Now that is where the crux lies. And Martin Khor provides the answer: "Many ministers, officials and diplomats have been speculating that the SSM was not the real issue that was irreconcilable. In the most widespread view, the US really did not want to face the cotton issue, which was the next item on the G-7 agenda once SSM was settled." What Susan Schwab had therefore succeeded in doing was to deflect attention from the cotton issue, which was the next (and the last) item on the agenda.

The US had to stop the negotiations reaching the cotton issue, and do it fast. The talks had therefore to be derailed. There was no other escape.

No wonder, the leader of the G-33 group and the Indonesian trade minister Mari Pangestu later was quoted as saying: "It is like accusing us of a crime that we did not commit."

Cotton subsidies are a politically volatile issue. The US has already lost the WTO dispute on cotton subsidies. Ever since the cotton issue erupted on the international scene just prior to the 2003 Cancun Ministerial, the US has received flak for protecting its 20,000 cotton growers as a result of which millions of cotton growers in the four African countries - Benin, Burkina Faso, Mali and Chad - continue to languish in poverty. The disastrous impact is also being borne by Indian cotton farmers who are priced out.

In 2005-06, the US provided an estimated US $ 4.7 billion as subsidy to its miniscule population of cotton growers for producing a crop worth $ 3.9 billion. This year, the cotton subsidies have come down because quite a significant proportion of the area under cotton has been diverted for bio-fuels. And regardless of the decision of the WTO Dispute panel, the US has made provision under the US Farm Bill 2008 to enhance cotton subsidies in the next five years.

What it means is that while cotton farmers in developing countries are pushed to penury, and many of them commit suicide unable to bear the burden of an unjust trading regime, US cotton can easily go on a Mediterranean cruise holiday.

Any promise to cut cotton subsidies, and that too with the elections around the corner, would have created a political storm back home.
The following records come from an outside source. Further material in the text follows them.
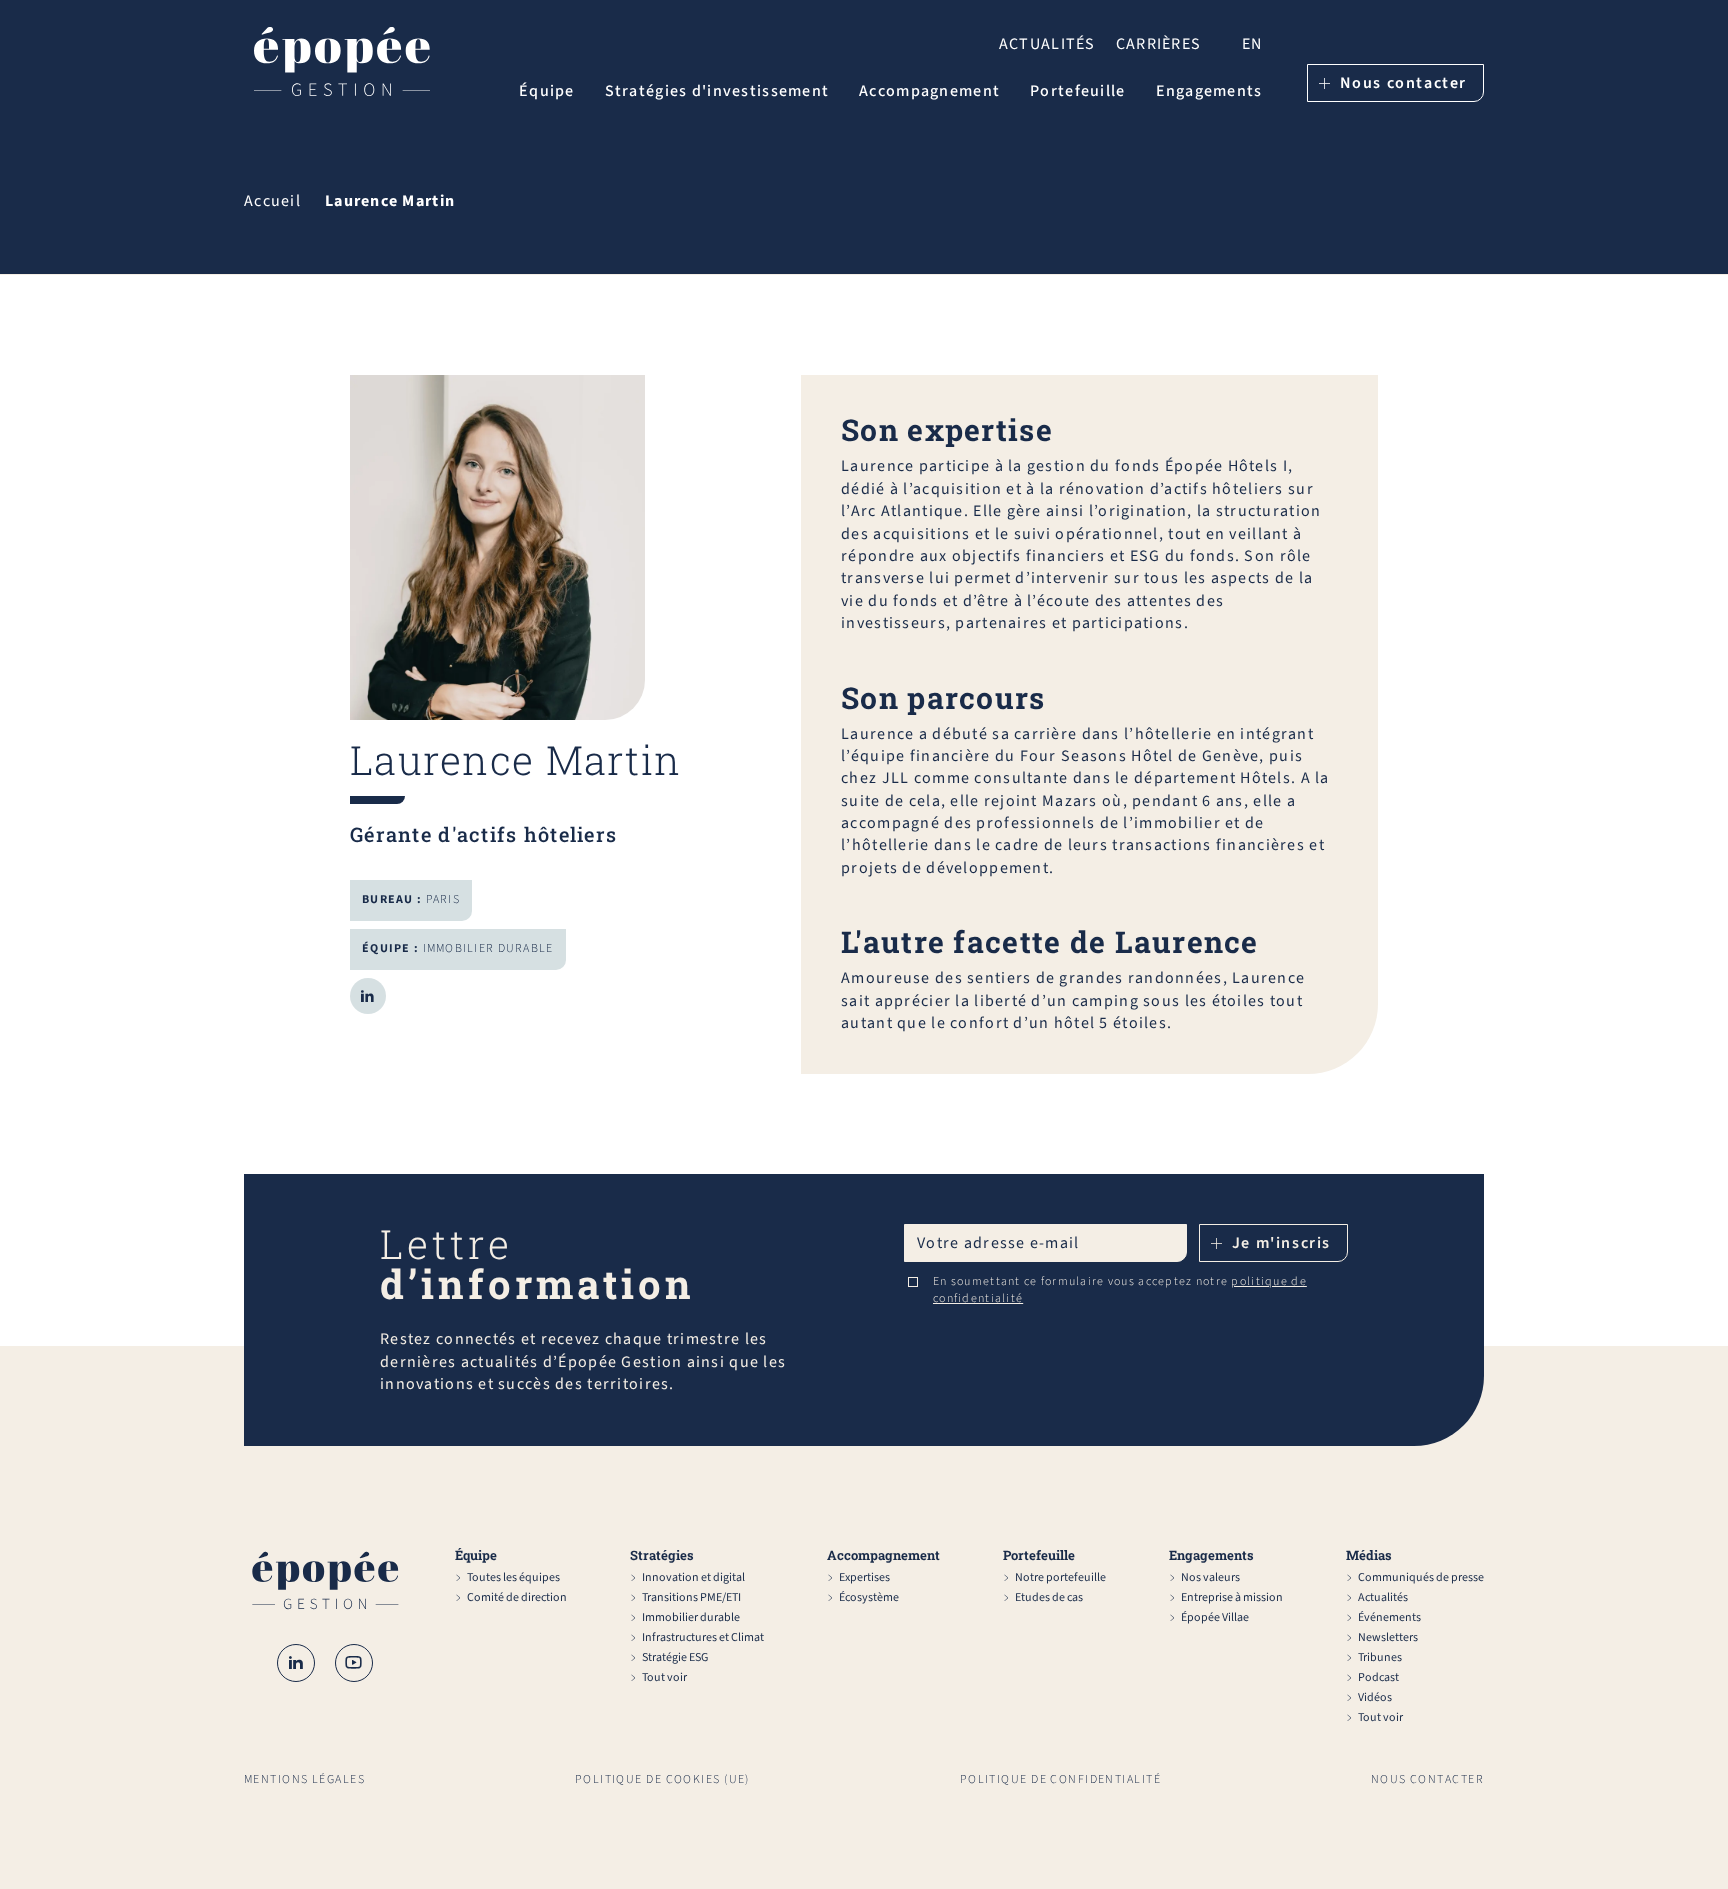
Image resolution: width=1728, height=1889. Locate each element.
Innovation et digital (693, 1578)
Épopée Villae (1215, 1618)
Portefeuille (1077, 91)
The WTO mini-Ministerial on the other hand would have impressed upon the US to cut down its cotton subsidies at least by 70 per cent (given that the US had agreed to reduce its trade distorting subsidies by 70 per cent, even if it was only on paper), something that George Bush' government couldn't afford.

And if the US chose not to cut down on cotton subsidies, it couldn't have escaped all around criticism. The US would have been called the real villain of free trade, the fall guy, or the 'rogue' country. The political cost of treading on the cotton subsidy issue was therefore too heavy.

The WTO talks had to be torpedoed.


Devinder Sharma is a New Delhi-based food and trade policy analyst.